[Your objective]
Filter the listing below down to the lines holding the word "agent", and copy those lines.

[The data]
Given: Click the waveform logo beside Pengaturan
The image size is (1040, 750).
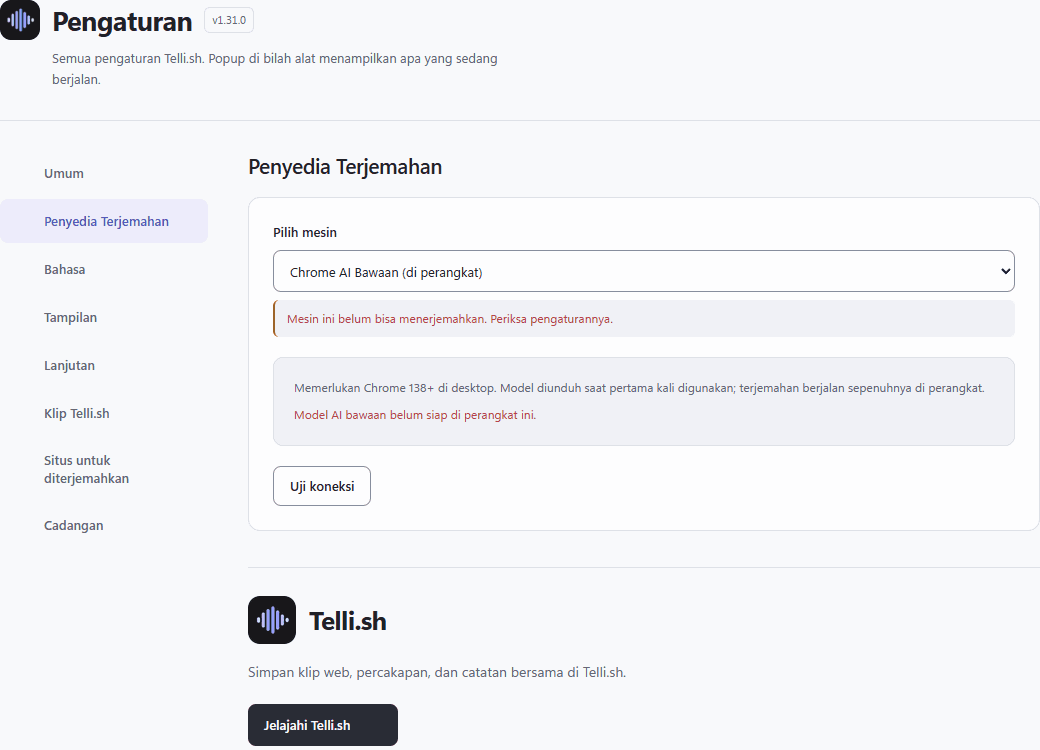Looking at the screenshot, I should pyautogui.click(x=20, y=20).
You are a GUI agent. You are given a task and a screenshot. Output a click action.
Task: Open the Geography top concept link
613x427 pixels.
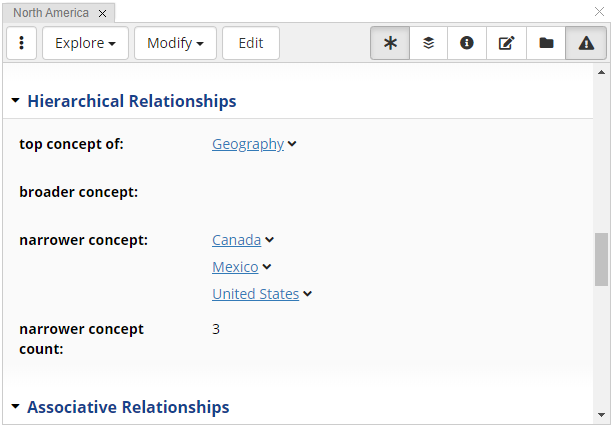click(248, 144)
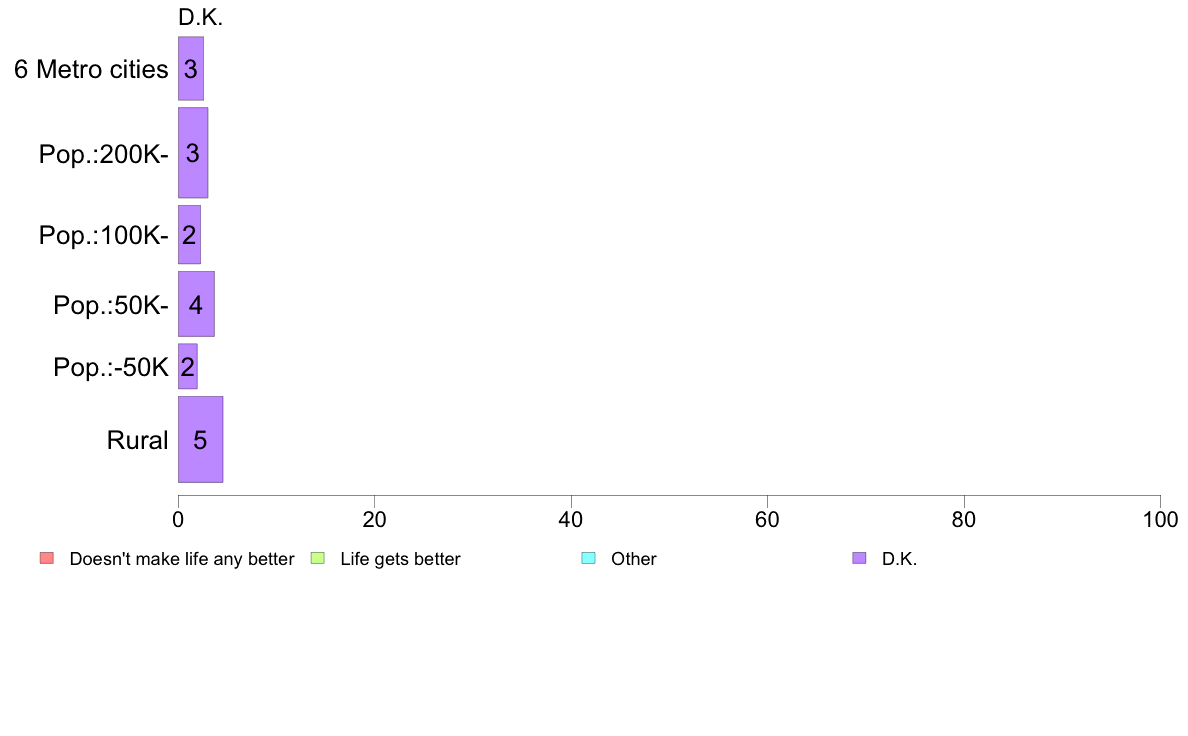This screenshot has height=736, width=1188.
Task: Select the Pop.:-50K bar showing 2
Action: tap(188, 367)
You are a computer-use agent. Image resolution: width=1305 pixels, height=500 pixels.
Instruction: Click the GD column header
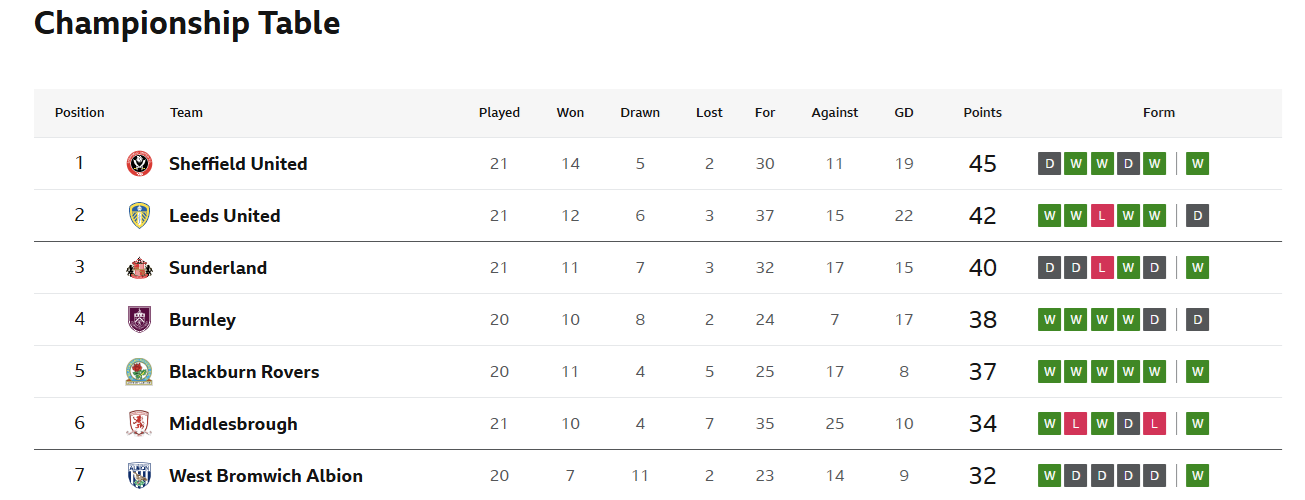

[Expected answer]
You are a GUI agent. You are given a task and a screenshot. Output a click action.
You are a computer-use agent. Image resolution: width=1305 pixels, height=500 pixels.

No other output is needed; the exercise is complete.